> **What the task asks**
Determine how many lines in these records hold "pixels". Only the number is wanted.
*** Data extract Section Begins ***
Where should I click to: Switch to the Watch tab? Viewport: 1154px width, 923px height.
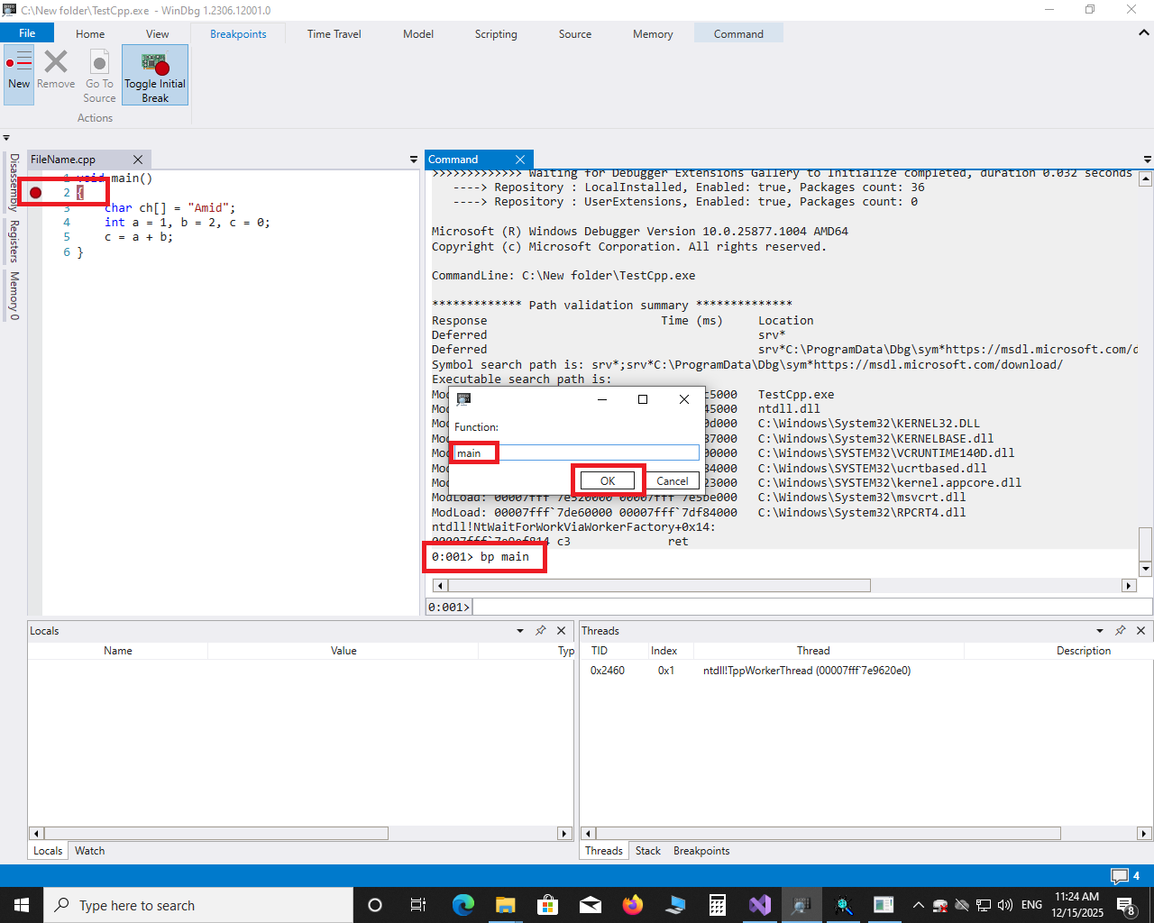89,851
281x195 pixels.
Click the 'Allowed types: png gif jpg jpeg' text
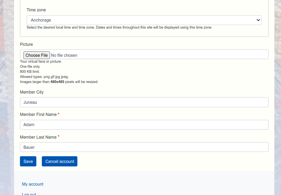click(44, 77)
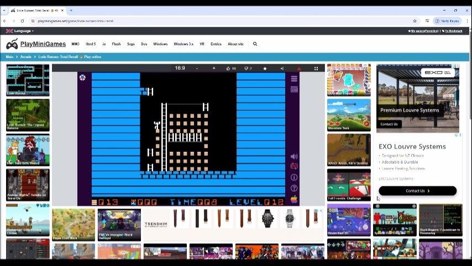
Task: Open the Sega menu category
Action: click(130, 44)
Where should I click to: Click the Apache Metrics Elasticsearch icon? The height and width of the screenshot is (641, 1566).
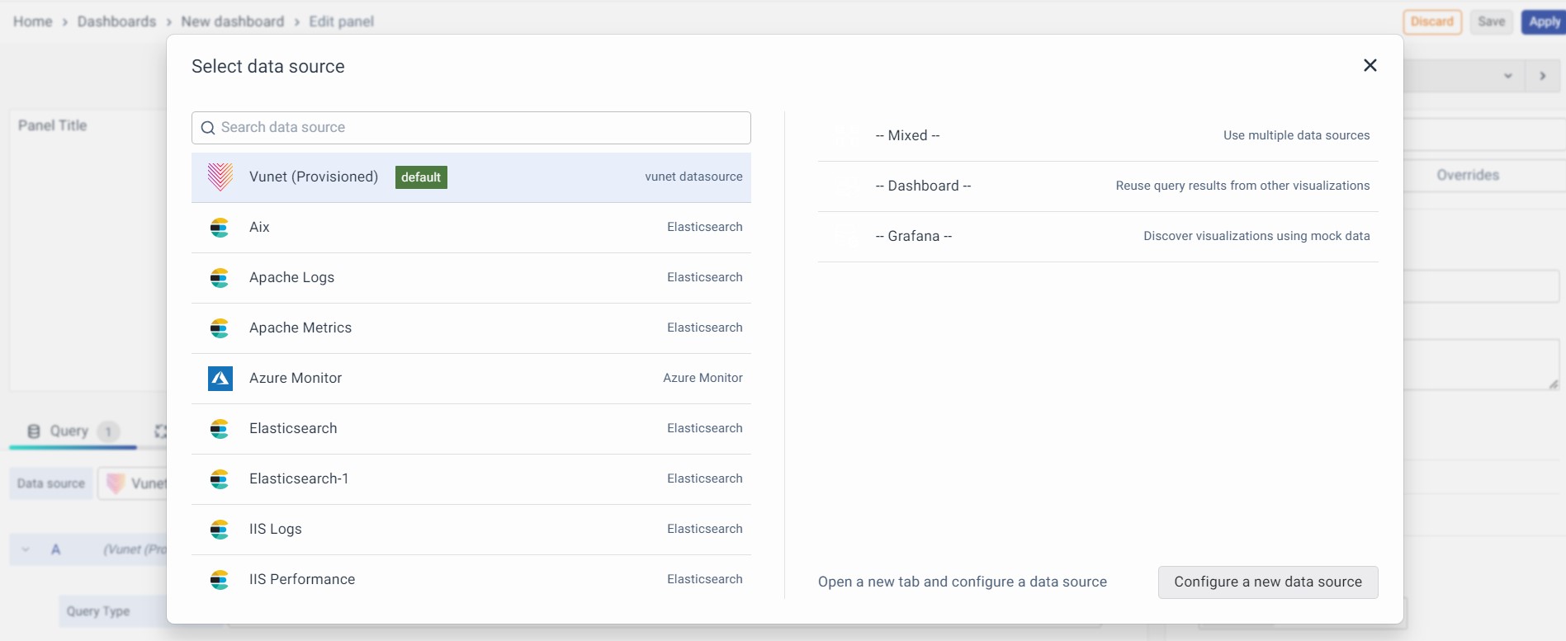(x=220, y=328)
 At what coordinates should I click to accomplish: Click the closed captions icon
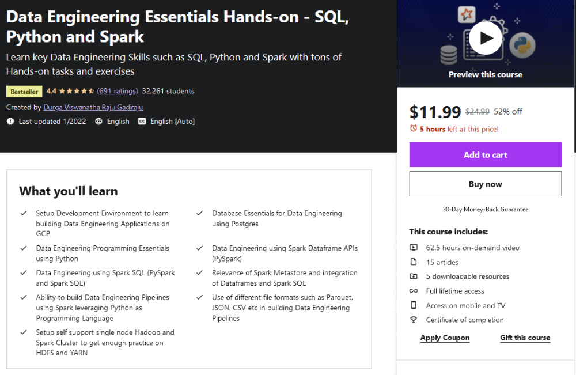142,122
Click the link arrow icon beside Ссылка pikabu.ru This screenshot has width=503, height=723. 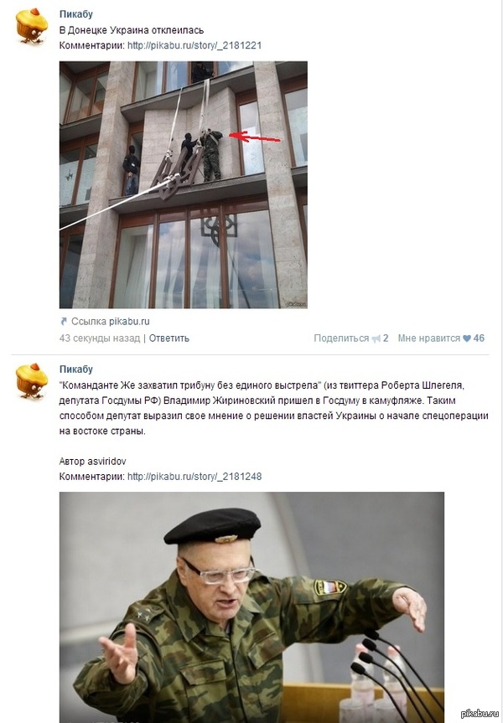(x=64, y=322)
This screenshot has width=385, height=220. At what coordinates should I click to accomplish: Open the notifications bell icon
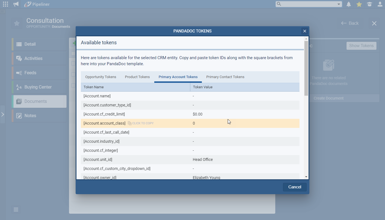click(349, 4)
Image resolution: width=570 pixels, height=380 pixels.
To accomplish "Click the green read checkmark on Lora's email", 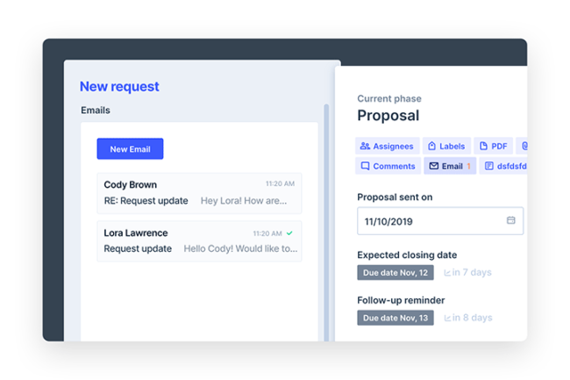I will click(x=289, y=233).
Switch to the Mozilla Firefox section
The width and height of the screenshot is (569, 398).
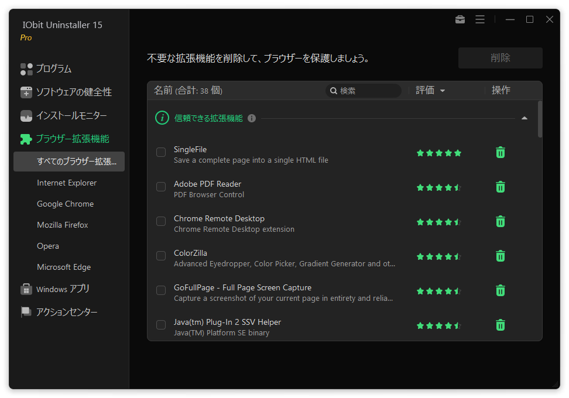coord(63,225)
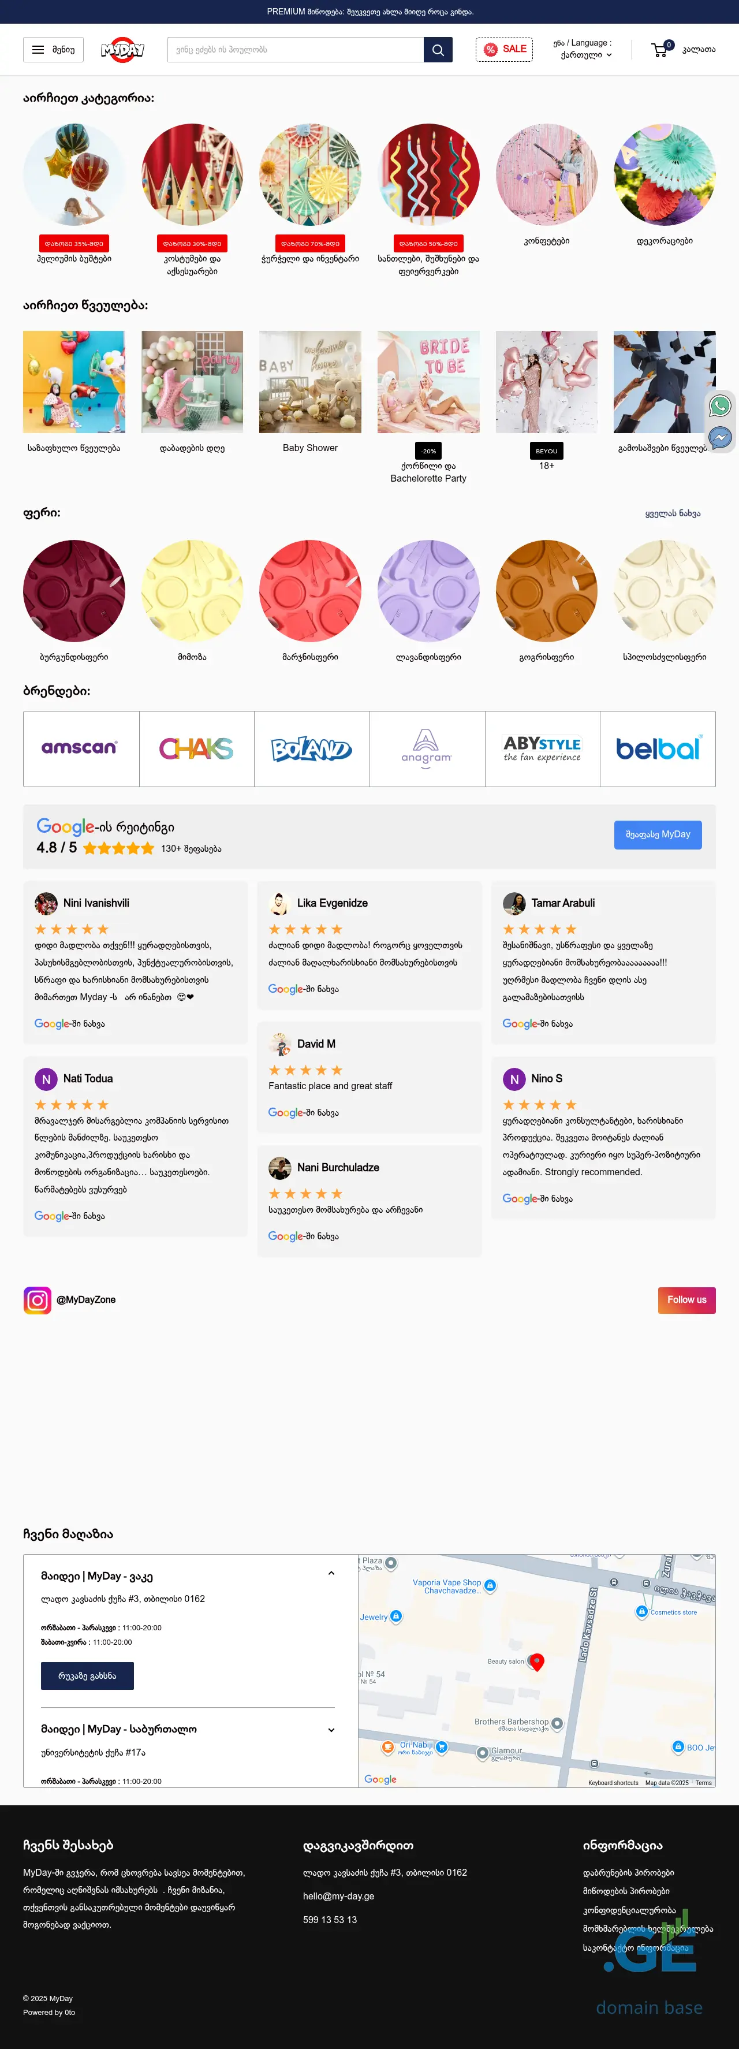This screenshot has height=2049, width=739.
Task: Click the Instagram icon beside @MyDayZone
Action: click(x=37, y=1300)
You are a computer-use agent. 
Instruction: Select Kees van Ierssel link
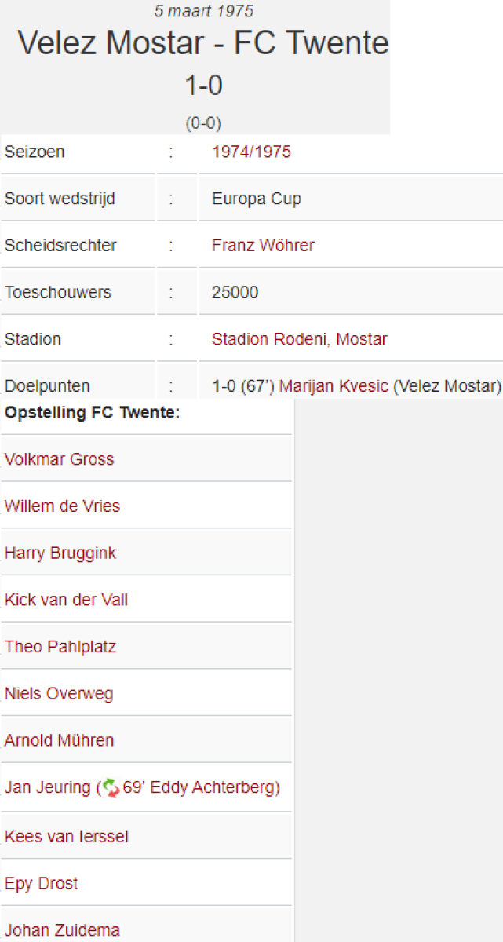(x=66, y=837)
*** Data extract Section Ends ***
> **Solution below**
2